◆ THE REQUEST ◆
Render every line of the data below as a JSON list of strings, with one string per line and no blank lines.

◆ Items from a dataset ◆
○ ○ ○ ○ ○ ○ ○

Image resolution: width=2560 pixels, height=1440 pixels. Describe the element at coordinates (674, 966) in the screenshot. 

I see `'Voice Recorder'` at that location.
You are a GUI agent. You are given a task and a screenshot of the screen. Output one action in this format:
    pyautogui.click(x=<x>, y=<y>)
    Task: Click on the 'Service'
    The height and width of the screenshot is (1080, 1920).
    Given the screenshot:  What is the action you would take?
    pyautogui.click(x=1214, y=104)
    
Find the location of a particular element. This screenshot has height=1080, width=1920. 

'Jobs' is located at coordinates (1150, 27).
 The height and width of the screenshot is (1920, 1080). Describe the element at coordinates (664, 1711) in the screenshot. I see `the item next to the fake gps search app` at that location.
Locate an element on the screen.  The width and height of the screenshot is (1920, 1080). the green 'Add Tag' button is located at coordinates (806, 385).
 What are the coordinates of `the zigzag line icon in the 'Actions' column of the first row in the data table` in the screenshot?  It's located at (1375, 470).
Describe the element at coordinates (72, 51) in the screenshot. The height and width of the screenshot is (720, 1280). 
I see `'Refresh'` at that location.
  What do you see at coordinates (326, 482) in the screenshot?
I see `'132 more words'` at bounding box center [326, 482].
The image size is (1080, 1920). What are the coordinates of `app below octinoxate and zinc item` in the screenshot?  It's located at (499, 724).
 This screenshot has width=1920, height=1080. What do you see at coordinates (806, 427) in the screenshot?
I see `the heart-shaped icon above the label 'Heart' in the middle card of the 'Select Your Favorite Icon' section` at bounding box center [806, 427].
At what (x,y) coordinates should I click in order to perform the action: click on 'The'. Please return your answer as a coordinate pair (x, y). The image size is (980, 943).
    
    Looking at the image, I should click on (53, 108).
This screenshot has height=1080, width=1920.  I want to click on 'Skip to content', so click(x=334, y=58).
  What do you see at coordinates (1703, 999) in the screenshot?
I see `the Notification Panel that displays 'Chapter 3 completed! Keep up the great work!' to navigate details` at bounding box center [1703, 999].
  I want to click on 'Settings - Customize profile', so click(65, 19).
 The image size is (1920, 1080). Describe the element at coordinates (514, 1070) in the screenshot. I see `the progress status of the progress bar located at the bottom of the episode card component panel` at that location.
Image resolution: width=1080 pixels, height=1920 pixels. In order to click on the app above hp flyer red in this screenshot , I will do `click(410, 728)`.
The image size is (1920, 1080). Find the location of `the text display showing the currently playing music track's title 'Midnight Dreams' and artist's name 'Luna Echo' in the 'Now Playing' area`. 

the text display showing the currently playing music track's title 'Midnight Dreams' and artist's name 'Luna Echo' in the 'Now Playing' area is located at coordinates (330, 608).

○ ○ ○ ○ ○ ○ ○

◆ ANSWER TO THE EXERCISE ◆
[
  "Image resolution: width=2560 pixels, height=1440 pixels. Describe the element at coordinates (674, 966) in the screenshot. ",
  "I see `'Voice Recorder'` at that location.",
  "You are a GUI agent. You are given a task and a screenshot of the screen. Output one action in this format:",
  "    pyautogui.click(x=<x>, y=<y>)",
  "    Task: Click on the 'Service'",
  "    The height and width of the screenshot is (1080, 1920).",
  "    Given the screenshot:  What is the action you would take?",
  "    pyautogui.click(x=1214, y=104)",
  "Find the location of a particular element. This screenshot has height=1080, width=1920. ",
  "'Jobs' is located at coordinates (1150, 27).",
  " The height and width of the screenshot is (1920, 1080). Describe the element at coordinates (664, 1711) in the screenshot. I see `the item next to the fake gps search app` at that location.",
  "Locate an element on the screen.  The width and height of the screenshot is (1920, 1080). the green 'Add Tag' button is located at coordinates (806, 385).",
  " What are the coordinates of `the zigzag line icon in the 'Actions' column of the first row in the data table` in the screenshot?  It's located at (1375, 470).",
  "Describe the element at coordinates (72, 51) in the screenshot. The height and width of the screenshot is (720, 1280). ",
  "I see `'Refresh'` at that location.",
  "  What do you see at coordinates (326, 482) in the screenshot?",
  "I see `'132 more words'` at bounding box center [326, 482].",
  "The image size is (1080, 1920). What are the coordinates of `app below octinoxate and zinc item` in the screenshot?  It's located at (499, 724).",
  " This screenshot has width=1920, height=1080. What do you see at coordinates (806, 427) in the screenshot?",
  "I see `the heart-shaped icon above the label 'Heart' in the middle card of the 'Select Your Favorite Icon' section` at bounding box center [806, 427].",
  "At what (x,y) coordinates should I click in order to perform the action: click on 'The'. Please return your answer as a coordinate pair (x, y). The image size is (980, 943).",
  "    Looking at the image, I should click on (53, 108).",
  "This screenshot has height=1080, width=1920.  I want to click on 'Skip to content', so click(x=334, y=58).",
  "  What do you see at coordinates (1703, 999) in the screenshot?",
  "I see `the Notification Panel that displays 'Chapter 3 completed! Keep up the great work!' to navigate details` at bounding box center [1703, 999].",
  "  I want to click on 'Settings - Customize profile', so click(65, 19).",
  " The image size is (1920, 1080). Describe the element at coordinates (514, 1070) in the screenshot. I see `the progress status of the progress bar located at the bottom of the episode card component panel` at that location.",
  "Image resolution: width=1080 pixels, height=1920 pixels. In order to click on the app above hp flyer red in this screenshot , I will do `click(410, 728)`.",
  "The image size is (1920, 1080). Find the location of `the text display showing the currently playing music track's title 'Midnight Dreams' and artist's name 'Luna Echo' in the 'Now Playing' area`. ",
  "the text display showing the currently playing music track's title 'Midnight Dreams' and artist's name 'Luna Echo' in the 'Now Playing' area is located at coordinates (330, 608)."
]